As such, initially, he says that he won’t take his day out. “You just want shooting practice,” he says. Then someone from the oilfields tells him that the men are thinking of striking. “They need you,” he’s told. So he changes his mind.

He gets five days’ notice of his special day. His wife, Klemans (Olga Zhiznyeva), is excited. So are the oil workers. So are the Secret Police. He is reminded that he has to be back by 7.00pm.

His trip home to his village is… bizarre. He is offered some food, and a drink, on the train, and promptly falls asleep. As you would. He misses his stop. Klemans, who is waiting for him at the station, fails to see him in the carriage. She is distraught. He wakes up some time later, jumps out of the moving train, and finds himself in a desert. With, it should be noted, a Secret Service agent (Maksim Shtraukh), who somehow must have jumped out of the train with him. The agent is about to shoot him, but a local tells him that man hunting is not allowed. So he doesn’t shoot him, but follows him – quite out of the range of meddling bystanders. Still he doesn’t shoot him. José is unused to walking; he has “forgotten how to walk” in ten years, and gets tired. He finds a nice rocky outcrop, a boulder, and has another nap. As you would. Time is running out.

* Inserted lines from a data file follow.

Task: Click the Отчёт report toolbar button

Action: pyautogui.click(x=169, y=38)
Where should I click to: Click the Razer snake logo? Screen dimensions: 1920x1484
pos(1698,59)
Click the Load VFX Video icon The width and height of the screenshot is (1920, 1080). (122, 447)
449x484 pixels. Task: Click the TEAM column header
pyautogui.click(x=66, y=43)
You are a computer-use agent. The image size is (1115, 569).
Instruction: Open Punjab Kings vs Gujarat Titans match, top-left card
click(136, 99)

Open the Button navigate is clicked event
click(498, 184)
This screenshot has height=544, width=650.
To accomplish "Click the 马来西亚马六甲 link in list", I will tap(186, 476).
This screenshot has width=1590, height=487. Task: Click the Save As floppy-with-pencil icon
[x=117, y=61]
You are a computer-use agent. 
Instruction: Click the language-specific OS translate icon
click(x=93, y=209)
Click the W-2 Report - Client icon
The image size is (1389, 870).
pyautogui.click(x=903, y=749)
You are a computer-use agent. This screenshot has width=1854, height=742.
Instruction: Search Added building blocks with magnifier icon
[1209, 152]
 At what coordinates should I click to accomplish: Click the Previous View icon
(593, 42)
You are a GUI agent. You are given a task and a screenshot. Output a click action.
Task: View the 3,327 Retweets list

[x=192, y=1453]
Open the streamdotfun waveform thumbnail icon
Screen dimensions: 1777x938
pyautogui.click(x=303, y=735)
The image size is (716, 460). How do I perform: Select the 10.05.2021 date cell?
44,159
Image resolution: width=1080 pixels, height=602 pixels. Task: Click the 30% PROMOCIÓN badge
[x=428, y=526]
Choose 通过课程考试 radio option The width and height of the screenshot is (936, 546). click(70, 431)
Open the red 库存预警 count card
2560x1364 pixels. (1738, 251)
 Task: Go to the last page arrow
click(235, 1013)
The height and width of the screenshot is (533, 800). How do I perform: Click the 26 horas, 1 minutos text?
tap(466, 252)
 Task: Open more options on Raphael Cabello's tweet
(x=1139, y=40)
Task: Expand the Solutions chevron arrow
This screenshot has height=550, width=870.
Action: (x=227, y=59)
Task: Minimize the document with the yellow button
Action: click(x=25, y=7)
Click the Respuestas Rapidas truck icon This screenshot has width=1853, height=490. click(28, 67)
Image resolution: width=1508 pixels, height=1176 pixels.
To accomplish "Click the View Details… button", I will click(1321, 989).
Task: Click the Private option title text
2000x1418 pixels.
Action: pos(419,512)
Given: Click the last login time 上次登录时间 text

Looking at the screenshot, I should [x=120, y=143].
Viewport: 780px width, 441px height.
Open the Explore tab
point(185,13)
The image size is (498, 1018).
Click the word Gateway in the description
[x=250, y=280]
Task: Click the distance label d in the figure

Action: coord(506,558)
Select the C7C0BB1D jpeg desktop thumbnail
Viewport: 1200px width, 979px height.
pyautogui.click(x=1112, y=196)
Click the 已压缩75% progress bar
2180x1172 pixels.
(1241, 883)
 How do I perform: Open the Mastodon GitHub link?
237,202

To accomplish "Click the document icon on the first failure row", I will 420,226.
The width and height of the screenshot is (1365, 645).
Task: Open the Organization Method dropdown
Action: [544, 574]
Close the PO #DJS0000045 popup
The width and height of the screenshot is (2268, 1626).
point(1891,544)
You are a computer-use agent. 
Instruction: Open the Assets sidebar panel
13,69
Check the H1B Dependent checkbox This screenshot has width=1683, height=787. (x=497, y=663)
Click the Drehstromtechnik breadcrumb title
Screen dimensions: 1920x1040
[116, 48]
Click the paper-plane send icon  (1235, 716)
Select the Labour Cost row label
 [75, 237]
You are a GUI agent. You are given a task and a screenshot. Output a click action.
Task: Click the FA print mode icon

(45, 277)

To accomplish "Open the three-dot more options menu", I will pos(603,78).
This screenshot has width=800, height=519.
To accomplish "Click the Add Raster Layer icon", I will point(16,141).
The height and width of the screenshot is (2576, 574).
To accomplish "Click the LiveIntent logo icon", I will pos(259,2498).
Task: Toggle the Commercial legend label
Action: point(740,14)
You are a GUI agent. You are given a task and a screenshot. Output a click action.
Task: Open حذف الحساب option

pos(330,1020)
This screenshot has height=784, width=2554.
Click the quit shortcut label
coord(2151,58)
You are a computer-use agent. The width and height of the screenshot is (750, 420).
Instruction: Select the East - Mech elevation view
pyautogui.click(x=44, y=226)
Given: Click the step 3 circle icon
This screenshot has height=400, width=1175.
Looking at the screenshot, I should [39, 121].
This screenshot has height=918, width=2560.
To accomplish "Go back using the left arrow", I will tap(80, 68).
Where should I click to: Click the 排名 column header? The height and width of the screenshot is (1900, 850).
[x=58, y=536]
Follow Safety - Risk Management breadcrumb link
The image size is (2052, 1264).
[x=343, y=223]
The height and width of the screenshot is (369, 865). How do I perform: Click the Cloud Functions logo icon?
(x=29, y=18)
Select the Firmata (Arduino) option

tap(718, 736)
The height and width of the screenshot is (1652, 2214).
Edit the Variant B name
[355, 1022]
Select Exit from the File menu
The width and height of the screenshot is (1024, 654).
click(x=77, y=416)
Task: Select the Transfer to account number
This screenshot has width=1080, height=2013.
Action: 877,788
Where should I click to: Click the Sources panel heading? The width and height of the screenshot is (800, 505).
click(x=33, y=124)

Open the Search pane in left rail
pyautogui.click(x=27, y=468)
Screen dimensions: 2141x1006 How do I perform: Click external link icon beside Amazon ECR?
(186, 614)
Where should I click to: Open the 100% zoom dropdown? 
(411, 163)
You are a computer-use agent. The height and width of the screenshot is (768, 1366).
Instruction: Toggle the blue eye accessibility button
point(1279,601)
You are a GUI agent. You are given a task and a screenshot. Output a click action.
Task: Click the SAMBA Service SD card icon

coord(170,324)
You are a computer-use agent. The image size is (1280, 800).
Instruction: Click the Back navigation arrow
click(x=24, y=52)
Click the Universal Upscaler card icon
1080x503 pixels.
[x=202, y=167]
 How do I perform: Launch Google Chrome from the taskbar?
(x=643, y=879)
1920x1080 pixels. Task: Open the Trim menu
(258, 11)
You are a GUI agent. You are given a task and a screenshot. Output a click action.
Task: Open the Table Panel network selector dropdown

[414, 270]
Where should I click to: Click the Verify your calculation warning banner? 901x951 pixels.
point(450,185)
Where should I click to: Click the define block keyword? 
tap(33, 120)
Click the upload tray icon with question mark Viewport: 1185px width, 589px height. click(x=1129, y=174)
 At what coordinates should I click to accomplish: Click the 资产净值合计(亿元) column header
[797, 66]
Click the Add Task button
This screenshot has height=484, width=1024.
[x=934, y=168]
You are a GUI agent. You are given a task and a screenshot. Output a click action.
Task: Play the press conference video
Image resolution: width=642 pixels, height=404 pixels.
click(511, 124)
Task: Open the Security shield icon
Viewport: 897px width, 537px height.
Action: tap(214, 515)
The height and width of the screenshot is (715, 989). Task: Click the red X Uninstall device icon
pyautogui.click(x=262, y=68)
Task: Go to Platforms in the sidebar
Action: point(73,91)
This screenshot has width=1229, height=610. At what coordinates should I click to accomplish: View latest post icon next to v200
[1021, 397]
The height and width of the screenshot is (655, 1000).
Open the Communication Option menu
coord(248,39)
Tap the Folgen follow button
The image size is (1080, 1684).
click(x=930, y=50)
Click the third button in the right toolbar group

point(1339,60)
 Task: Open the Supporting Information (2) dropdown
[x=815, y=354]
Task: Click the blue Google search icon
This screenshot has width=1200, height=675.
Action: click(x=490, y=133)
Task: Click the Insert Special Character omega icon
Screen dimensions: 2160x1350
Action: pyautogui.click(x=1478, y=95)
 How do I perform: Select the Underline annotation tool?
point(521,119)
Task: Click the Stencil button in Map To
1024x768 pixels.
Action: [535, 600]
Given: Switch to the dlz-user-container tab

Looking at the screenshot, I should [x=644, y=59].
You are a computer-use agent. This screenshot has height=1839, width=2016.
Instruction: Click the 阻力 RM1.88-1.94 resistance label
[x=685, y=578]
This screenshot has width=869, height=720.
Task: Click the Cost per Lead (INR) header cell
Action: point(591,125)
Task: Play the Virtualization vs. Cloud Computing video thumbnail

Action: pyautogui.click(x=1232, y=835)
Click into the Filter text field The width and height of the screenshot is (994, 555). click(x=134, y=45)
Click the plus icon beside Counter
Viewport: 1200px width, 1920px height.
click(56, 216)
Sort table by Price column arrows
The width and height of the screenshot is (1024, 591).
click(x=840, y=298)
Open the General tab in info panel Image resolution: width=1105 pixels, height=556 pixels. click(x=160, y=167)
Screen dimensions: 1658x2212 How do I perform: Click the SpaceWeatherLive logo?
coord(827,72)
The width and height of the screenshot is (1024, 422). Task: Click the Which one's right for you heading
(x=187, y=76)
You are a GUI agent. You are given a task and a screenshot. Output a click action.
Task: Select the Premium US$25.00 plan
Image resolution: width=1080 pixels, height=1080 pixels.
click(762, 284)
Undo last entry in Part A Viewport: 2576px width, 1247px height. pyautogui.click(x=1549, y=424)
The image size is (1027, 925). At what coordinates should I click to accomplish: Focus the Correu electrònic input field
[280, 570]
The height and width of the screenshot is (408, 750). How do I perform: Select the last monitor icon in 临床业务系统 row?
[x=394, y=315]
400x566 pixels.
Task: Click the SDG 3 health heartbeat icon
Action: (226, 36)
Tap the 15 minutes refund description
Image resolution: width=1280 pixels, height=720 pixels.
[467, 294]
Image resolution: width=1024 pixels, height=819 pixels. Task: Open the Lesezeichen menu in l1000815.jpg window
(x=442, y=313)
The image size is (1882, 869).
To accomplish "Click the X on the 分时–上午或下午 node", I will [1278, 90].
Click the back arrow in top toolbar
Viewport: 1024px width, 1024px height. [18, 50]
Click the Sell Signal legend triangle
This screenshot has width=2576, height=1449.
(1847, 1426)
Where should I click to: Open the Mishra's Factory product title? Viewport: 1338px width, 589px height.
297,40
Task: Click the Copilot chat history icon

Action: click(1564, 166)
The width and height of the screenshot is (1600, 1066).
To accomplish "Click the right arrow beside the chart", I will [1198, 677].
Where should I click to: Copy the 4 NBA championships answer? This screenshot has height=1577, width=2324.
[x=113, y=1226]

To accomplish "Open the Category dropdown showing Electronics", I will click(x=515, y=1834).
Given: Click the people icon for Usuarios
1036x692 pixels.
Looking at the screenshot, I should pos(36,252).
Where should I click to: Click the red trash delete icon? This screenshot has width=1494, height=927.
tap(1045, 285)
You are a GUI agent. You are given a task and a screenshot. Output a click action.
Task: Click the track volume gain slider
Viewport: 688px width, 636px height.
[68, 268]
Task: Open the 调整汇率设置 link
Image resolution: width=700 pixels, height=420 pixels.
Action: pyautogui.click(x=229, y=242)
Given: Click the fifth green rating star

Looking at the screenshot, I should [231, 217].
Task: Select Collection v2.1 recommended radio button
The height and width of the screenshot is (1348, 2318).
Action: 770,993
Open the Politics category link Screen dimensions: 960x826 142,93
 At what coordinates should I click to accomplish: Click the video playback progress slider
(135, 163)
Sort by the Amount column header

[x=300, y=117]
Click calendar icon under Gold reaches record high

When he finally makes it home, Klemans is not there; she is still waiting, in hope, for the second or third train. He meets his son, who can’t be much more than ten, and some friends. He sneaks out, losing his Secret Service tail, and joins up with some oil workers. It gets to the point by which he can no longer get back to the prison by 7.00pm. The Secret Service agent has been eating and drinking and tangling with unionists. José runs home to grab a gun, finds Klemans there, and doesn’t even find the time, or the decency, to embrace her. She has reason to be a little pissed.

Back at the prison, 65 strikers from the Hillside Well are being received into the prison. It’s late. It’s known that José hasn’t returned. “Is he dead?” someone asks. “He’s leading the strike,” is the response.

Is it a story of a true workers’ hero, who bravely and resolutely continues the fight and ultimately, (one presumes), martyrs himself for the cause? Or is it the story of a man so bound up in politics that he is blind to all else, including the needs of his loyal and loving family? Both, I think, which makes it a fascinating film.

 

 

 

There are several versions that you can see on YouTube, at least one with a half-decent picture but Russian intertitles (and a bit of audio), and another with horrible video but English intertitles. Take your pick. Or run both simultaneously.

Posted on August 22nd, 2020 at 2:12 pm. Updated on August 22nd, 2020 at 2:12 pm.